Indianapolis plans to install solar panels at three of its public works buildings in an effort to make those facilities more energy efficient.

The city has put out a request seeking companies or teams of firms qualified to install solar photovoltaic systems at operations buildings and garages. The winning respondent will be required to finance, build, own and operate the system, according to the request for proposals released Monday.

The initiative is the third solar-energy project Indianapolis has undertaken. The city has installed solar-thermal systems, which help to heat water, at three parks facilities, and has put solar panels on the downtown City-County Building.

Those efforts are part of a push started after Mayor Greg Ballard took office in 2008 to make 61 city-owned buildings more efficient with $18 million in upgrades to lighting, HVAC equipment and building controls.

John Hazlett, director of the city’s Office of Sustainability, said the city may examine installing solar-energy systems in additional buildings. An incentive through Indianapolis Power and Light Co., which pays for renewable energy that’s generated and sold back to IPL, has made solar-energy opportunities a bigger priority.

“That makes deployment of renewable energy really attractive,” Hazlett said. “It's certainly having us take a closer look at solar.”

Hazlett wouldn’t discuss specific details about the cost or expected savings from the latest solar endeavor before companies submit responses to the request for proposals.

The deal's financial structure would be similar to that of the park facility improvements. In that arrangement, the city issued a bond at 3.2-percent interest to cover the roughly $391,000 upfront cost for the improvements. That bond will be repaid over about a decade with annual energy-cost savings of about $34,000.

If the city doesn’t achieve the level of savings needed in a given year, the company that installed the solar-thermal systems is required to cover the difference, Hazlett said.

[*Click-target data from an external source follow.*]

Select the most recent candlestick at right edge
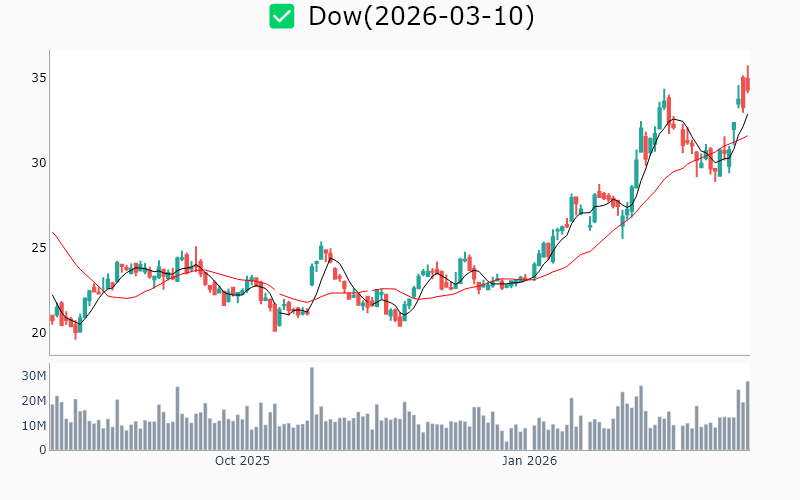Image resolution: width=800 pixels, height=500 pixels. pos(747,82)
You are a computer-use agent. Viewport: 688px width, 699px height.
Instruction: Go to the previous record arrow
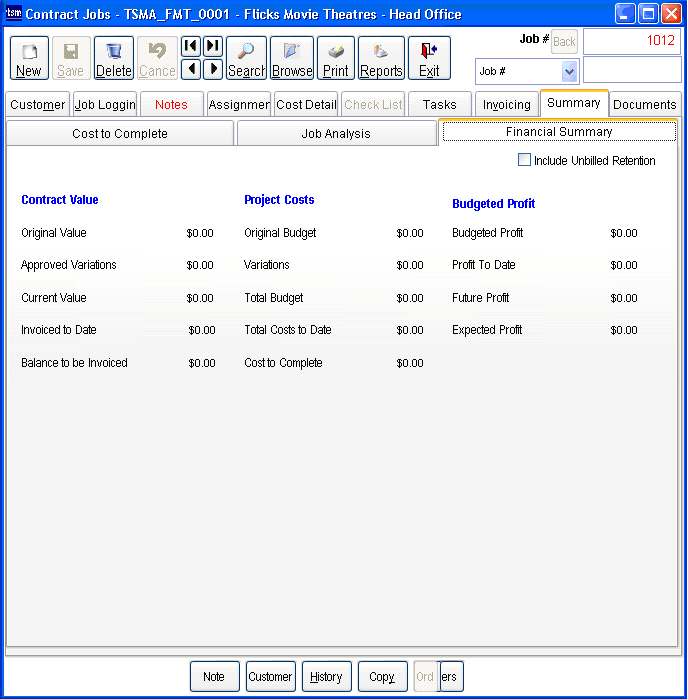190,69
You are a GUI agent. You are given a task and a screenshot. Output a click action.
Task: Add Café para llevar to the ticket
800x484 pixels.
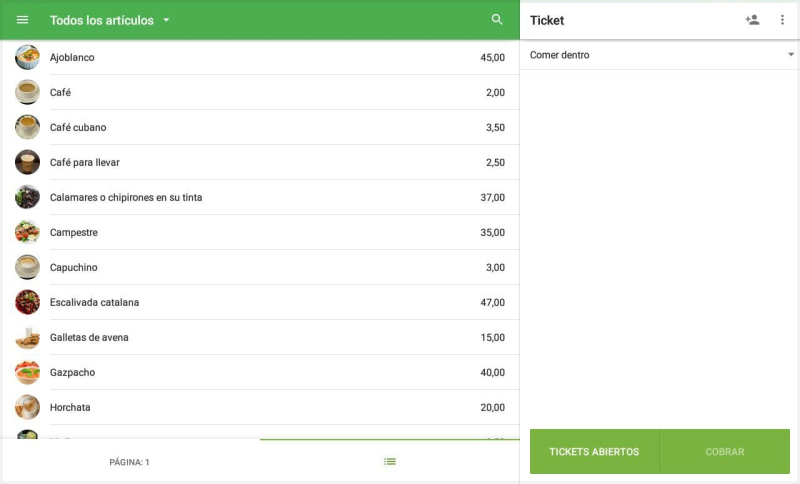pos(85,163)
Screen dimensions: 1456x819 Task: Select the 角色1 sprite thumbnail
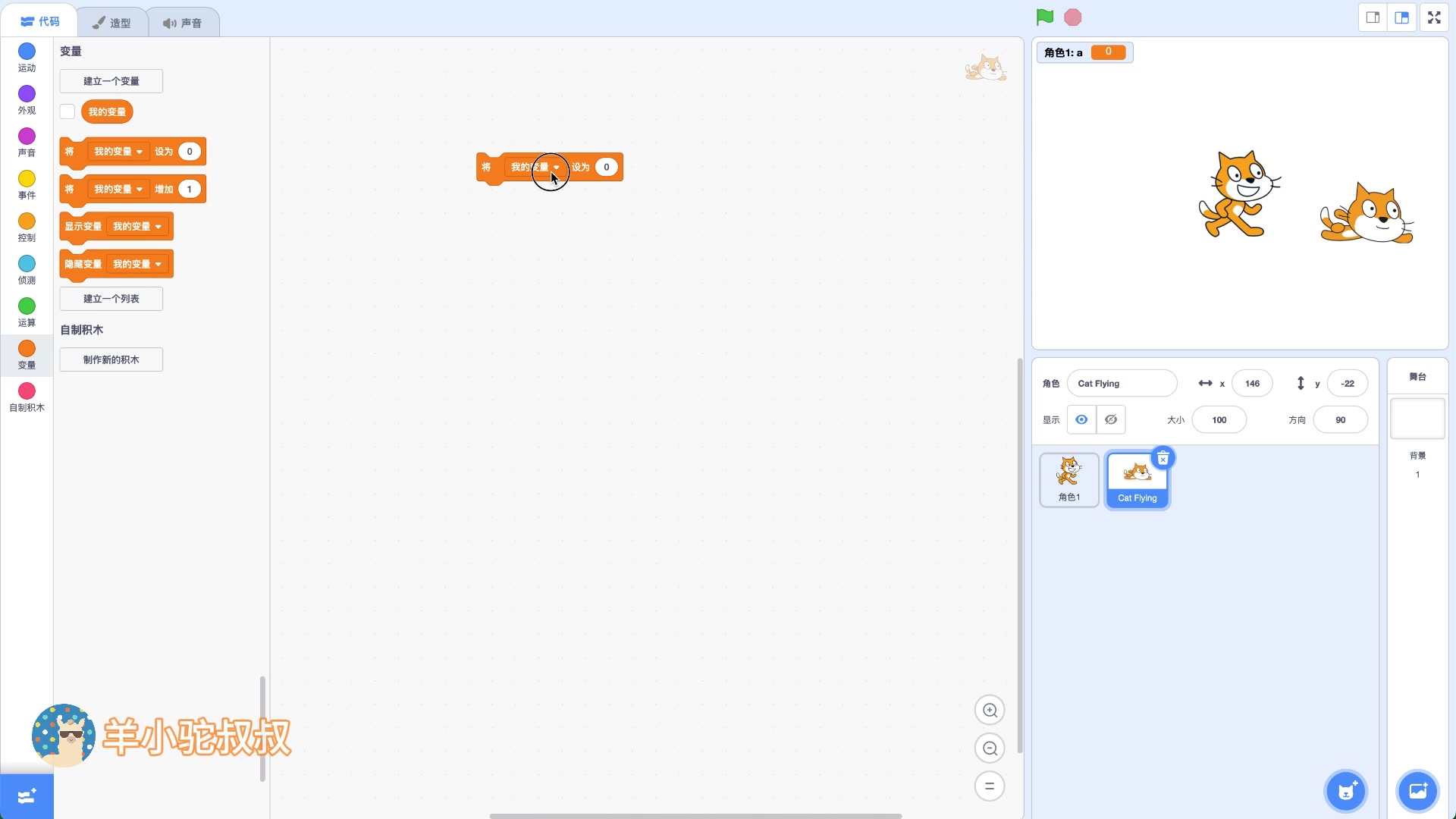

For the latest solar project, the city plans to enter into a contract of up to 10 years with two 10-year options to renew. Potential providers include equipment manufacturers and companies that install and design solar panel systems.

A handful of solar companies are based in Indianapolis, including Ermco Inc., Earth-Solar Technologies Corp. and Johnson Melloh Solutions.

More local solar energy projects have begun to crop up in recent years as technology has improved and utilities have offered incentives, said Patrick Flynn, program manager at the state’s Office of Energy Development. Still, the state lags behind others with sunnier climates or more generous incentives or renewable energy standards.

Some examples of local buildings with solar-energy components include the Major General Emmett J. Bean Federal Center on East 56th Street; the Hilton Garden Inn downtown; and the Broad Ripple Brew Pub on East 65th Street.

“Solar has been around for a long time,” Flynn said. “But it’s becoming more and more of a viable option for companies and government entities.”